The concept of "experts" in the sense of clinicians or radiologists interpreting images is not applicable here. The "ground truth" for the performance comparison is the result obtained from the bioMerieux Vitek VIDAS® D-dimer Assay.

4. Adjudication method (e.g. 2+1, 3+1, none) for the test set

Not applicable. This is a comparison of two quantitative laboratory assays. Adjudication methods involving multiple human readers are used for diagnostic imaging or subjective assessments, not for objective biomarker measurements. The "adjudication" in this context is the direct comparison of the numerical results from the two devices.

5. If a multi reader multi case (MRMC) comparative effectiveness study was done, If so, what was the effect size of how much human readers improve with AI vs without AI assistance

Not applicable. This is not an AI-assisted diagnostic imaging device or one that involves human interpretation of results in the way an MRMC study would apply. It's a laboratory assay.

6. If a standalone (i.e. algorithm only without human-in-the-loop performance) was done

Yes, in a way. The "Dade Behring Stratus® CS D-dimer method" and the "bioMerieux Vitek VIDAS® D-dimer Assay" are both automated systems that perform the measurement and data analysis without human intervention in the result generation. The comparison performed ("split sample comparison") assesses the standalone performance of the new device against the predicate device.

7. The type of ground truth used (expert consensus, pathology, outcomes data, etc.)
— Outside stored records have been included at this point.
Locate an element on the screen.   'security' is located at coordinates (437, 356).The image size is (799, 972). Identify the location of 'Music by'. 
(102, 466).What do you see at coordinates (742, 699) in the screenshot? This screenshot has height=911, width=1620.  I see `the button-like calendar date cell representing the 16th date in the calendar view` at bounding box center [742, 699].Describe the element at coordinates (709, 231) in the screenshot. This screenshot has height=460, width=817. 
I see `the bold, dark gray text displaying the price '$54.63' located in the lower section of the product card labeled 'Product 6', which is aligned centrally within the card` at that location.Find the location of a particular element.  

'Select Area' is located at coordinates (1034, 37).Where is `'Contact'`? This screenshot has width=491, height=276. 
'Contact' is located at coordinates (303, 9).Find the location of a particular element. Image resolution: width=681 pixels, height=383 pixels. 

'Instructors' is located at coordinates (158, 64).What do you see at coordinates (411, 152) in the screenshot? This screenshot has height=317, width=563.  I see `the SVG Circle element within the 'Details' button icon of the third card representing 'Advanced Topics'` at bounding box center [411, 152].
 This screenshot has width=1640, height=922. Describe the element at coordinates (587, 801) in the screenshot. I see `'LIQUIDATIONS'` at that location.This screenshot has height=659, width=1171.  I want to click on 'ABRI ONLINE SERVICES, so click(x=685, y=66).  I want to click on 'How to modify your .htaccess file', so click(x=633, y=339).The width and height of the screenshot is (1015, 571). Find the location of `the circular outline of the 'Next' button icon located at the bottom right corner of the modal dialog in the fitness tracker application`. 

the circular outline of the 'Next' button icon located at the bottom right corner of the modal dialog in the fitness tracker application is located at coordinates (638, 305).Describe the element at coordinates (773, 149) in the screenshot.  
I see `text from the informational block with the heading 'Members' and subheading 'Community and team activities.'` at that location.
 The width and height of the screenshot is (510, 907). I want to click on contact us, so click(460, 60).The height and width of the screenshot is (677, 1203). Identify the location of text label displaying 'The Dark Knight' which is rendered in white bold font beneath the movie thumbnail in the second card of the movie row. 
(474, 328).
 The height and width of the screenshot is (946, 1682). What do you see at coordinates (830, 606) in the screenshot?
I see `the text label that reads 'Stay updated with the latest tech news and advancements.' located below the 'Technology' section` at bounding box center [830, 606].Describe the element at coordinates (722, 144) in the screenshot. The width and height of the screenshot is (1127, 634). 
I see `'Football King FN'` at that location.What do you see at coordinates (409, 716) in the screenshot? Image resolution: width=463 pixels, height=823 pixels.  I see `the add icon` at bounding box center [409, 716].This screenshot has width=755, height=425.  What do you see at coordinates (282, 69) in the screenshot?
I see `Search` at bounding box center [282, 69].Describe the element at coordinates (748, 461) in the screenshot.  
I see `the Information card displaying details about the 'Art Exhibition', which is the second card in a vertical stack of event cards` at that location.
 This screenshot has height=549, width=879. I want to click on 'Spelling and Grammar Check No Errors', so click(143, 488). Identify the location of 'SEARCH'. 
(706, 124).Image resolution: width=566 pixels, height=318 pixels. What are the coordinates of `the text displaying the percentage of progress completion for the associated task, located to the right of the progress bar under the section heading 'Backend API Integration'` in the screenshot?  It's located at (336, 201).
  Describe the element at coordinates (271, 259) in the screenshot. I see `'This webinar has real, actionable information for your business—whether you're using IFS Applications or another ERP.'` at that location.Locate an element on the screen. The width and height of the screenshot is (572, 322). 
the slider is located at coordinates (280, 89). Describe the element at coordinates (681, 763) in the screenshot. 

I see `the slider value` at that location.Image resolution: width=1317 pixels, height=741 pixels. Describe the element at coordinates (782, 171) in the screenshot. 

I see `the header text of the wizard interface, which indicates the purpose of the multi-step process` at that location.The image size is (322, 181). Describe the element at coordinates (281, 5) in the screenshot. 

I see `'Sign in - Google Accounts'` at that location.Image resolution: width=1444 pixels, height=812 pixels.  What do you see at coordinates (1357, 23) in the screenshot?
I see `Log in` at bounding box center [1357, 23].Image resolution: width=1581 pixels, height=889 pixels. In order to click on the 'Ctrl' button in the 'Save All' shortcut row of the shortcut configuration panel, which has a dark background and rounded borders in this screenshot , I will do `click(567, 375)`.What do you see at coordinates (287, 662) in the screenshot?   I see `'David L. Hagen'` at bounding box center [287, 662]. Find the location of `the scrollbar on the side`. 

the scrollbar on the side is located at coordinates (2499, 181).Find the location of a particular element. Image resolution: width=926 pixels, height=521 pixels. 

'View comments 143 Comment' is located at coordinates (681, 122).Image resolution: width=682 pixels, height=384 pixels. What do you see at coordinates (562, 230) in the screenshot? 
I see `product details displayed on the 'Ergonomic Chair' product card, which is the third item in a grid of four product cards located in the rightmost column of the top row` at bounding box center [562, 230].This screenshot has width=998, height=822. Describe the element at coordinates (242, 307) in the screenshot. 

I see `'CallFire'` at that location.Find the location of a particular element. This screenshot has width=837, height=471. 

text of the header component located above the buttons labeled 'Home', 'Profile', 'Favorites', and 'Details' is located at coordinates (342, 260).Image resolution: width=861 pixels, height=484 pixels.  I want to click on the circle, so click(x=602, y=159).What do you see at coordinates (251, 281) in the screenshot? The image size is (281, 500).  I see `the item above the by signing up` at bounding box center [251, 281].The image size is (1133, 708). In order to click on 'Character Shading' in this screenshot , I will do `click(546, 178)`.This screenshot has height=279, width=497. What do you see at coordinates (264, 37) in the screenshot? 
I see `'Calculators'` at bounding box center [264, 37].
The ground truth for comparison was the results obtained from a legally marketed predicate device, specifically the bioMerieux Vitek VIDAS® D-dimer Assay (K973819). The new device's performance was evaluated based on how closely its measurements correlated with those of the predicate device.

8. The sample size for the training set

The document does not explicitly mention a separate "training set" or its size for the development of the Dade Behring Stratus® CS D-dimer method. For in vitro diagnostic assays, the development often involves iterative optimization and calibration using various reagent lots and known concentration samples, rather than a distinct "training set" in the machine learning sense. The validation of the device's performance is demonstrated through the comparative study described.

9. How the ground truth for the training set was established

As no specific "training set" is described, this question is not fully applicable. However, the foundational "ground truth" for developing such an assay would typically be established using:

• Reference materials/calibrators: Samples with precisely known D-dimer concentrations.
• Established analytical methods: High-precision laboratory techniques to determine true concentrations during development.

The continuous calibration process mentioned ("Calibration curve updated for each lot, using one level (triplicate) and every 60 days, thereafter") indicates an ongoing internal "ground truthing" process for each manufactured lot.